The groups sought a temporary restraining order on behalf of “unnamed children” held at the Hampton Inn & Suites in the Texas border city of McAllen. The Associated Press reported Wednesday that the McAllen hotel is one of three Hampton Inns that the government has used nearly 200 times to detain children so it can rapidly deport them to their countries of origin without giving them the chance to seek refuge in the U.S.
It's unclear where children held in the hotel now are. Late Friday, the company that operates the McAllen hotel said it had canceled all business relating to the detention of children. Hilton, which owns the Hampton Inn brand, said it was informing all of its franchise owners that company policy “has always been that hotels should not be used as detention centers or for detaining individuals.”
U.S. Immigration and Customs Enforcement confirmed that the private contractor it hired, MVM Inc., is no longer holding children at the McAllen hotel. But it did not respond to several questions about where it had taken the children instead.

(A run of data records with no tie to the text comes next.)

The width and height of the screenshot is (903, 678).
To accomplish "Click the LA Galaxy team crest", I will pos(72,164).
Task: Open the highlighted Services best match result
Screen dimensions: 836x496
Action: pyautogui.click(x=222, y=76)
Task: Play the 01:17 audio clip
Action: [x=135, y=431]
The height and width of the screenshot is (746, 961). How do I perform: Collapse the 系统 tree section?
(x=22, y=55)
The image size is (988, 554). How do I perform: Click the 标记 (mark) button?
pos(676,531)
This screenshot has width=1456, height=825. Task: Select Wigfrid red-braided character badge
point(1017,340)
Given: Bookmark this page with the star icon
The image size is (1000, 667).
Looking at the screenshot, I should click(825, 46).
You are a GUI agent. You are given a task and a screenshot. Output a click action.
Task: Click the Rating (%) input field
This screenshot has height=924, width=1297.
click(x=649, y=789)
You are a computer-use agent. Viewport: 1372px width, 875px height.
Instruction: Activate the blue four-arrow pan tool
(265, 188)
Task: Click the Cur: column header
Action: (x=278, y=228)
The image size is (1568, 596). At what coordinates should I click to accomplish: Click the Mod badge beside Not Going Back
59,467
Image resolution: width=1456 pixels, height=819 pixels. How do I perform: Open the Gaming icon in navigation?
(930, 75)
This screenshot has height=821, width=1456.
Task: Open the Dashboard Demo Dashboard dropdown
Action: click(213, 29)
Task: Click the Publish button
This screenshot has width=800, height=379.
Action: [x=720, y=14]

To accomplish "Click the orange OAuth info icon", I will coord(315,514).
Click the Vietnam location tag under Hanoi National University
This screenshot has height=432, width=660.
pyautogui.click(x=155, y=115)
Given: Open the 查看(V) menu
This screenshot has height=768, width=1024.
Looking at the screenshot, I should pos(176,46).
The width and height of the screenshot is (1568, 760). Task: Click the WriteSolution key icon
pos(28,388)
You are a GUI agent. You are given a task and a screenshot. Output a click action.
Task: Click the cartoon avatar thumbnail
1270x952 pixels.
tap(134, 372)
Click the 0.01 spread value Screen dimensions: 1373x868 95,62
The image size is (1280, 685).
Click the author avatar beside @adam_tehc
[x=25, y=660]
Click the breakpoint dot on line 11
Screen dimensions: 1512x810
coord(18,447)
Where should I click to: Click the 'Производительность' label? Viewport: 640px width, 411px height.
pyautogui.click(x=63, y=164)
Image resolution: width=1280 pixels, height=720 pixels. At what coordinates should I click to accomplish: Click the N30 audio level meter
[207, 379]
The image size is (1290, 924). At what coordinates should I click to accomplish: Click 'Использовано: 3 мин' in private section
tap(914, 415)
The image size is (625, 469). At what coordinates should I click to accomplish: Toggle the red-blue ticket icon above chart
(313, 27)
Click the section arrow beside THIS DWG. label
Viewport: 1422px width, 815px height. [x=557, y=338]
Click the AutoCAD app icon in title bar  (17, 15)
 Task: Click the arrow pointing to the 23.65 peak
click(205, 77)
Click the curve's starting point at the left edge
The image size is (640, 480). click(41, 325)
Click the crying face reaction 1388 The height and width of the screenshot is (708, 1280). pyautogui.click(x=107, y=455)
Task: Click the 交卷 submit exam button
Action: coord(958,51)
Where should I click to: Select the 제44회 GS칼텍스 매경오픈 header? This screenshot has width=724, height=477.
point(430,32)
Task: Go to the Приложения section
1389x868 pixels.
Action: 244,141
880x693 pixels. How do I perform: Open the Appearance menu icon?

“The Trump administration is holding children in secret in hotels, refusing to give lawyers access to them so it can expel them back to danger without even a chance for the children to show they warrant asylum,” said Lee Gelernt, a lawyer for the American Civil Liberties Union, which filed suit on behalf of the Texas Civil Rights Project.
Gelernt said suing on behalf of unnamed children was necessary “because the government is refusing to provide any information about the children.” The lawsuit was filed in Washington federal court.
Under federal anti-trafficking law and a court settlement, most children who cross the U.S.-Mexico border are supposed to go to facilities operated by the U.S. Department of Health and Human Services and eventually placed with family sponsors.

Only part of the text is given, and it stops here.